Bernard encontra Ford, que lhe revela que o plano do parque sempre foi aquilo que William disse a James Delos, ou seja, retirar informações das pessoas. Aperfeiçoar. Procurar a imortalidade. Inclusive, descobrimos que Bernard foi testado por Dolores para ser igual a Arnold. Ford revela também que levou a sua memória para o berço porque ele acredita ser uma espécie de Deus no parque. Ele diz que os anfitriões têm um livre-arbítrio, mas que este é doseado por ele. Depois, Ford consegue possuir Bernard, o que explica o porquê de o Bernard do presente ser tão aluado. Ele vê Ford, que lhe diz o que fazer ao ponto de o pressionar mentalmente e Bernard mata uns militares da Delos.
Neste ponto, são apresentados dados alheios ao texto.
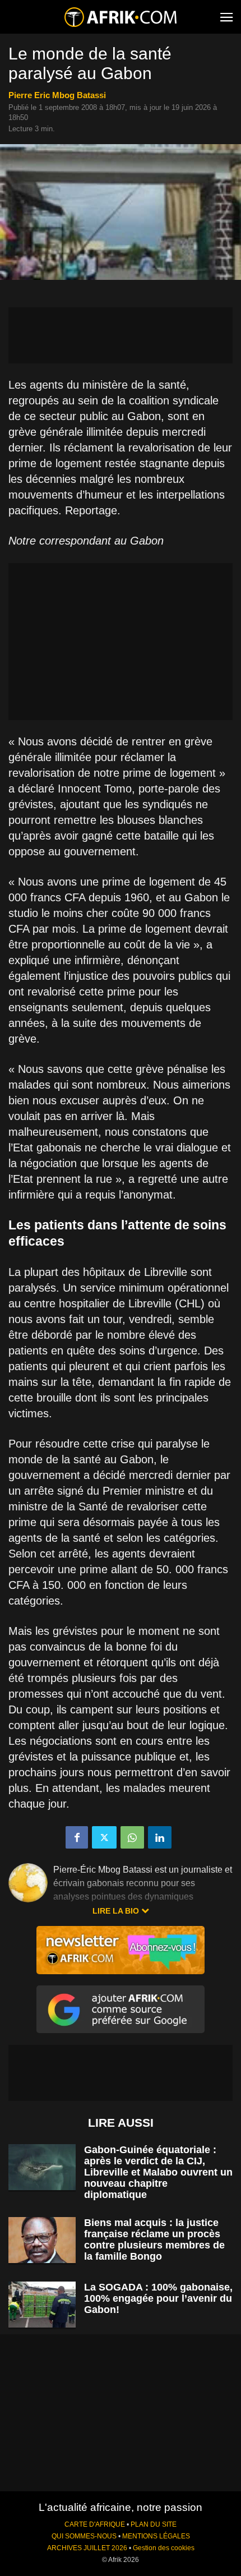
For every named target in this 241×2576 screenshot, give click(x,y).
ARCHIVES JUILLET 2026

Esta, para mim, é a questão do episódio e, quem sabe, da série. Até que ponto existe mesmo a liberdade? Até que ponto não estamos nós condicionados a uma ideia de livre-arbítrio que está delineada por alguém superior como um Deus? Estas questões bíblicas entram na série porque percebemos que nem os anfitriões eram livres, nem os humanos. Tudo naquela empresa servia para roubar dados às pessoas e piora quando o parque é liderado por um sádico homem que se acha Deus e teima em controlar as narrativas das pessoas. Chega a ser assustador pensar nisso. Tanto quanto foi quando Clementine viu uma outra personagem exatamente com as falas dela. A nossa individualidade é pura ficção da nossa consciência. Como se diz na série, temos de começar a questionar a natureza da nossa realidade.

Este episódio está a ser super elogiado pelo mundo. Honestamente, o quatro foi mais do meu agrado, mas este foi muito bom e mantém o nível de uma série que, volto a repetir, é a melhor do momento na televisão. E que inveja devia ter o cinema por ver tanta qualidade a entrar na casa das pessoas semanalmente. Bom, para a semana teremos um episódio sobre a nação fantasma. Promete ser muito bom. Até lá, ficamos com os pensamentos filosóficos de Ford num mundo cada vez menos poético.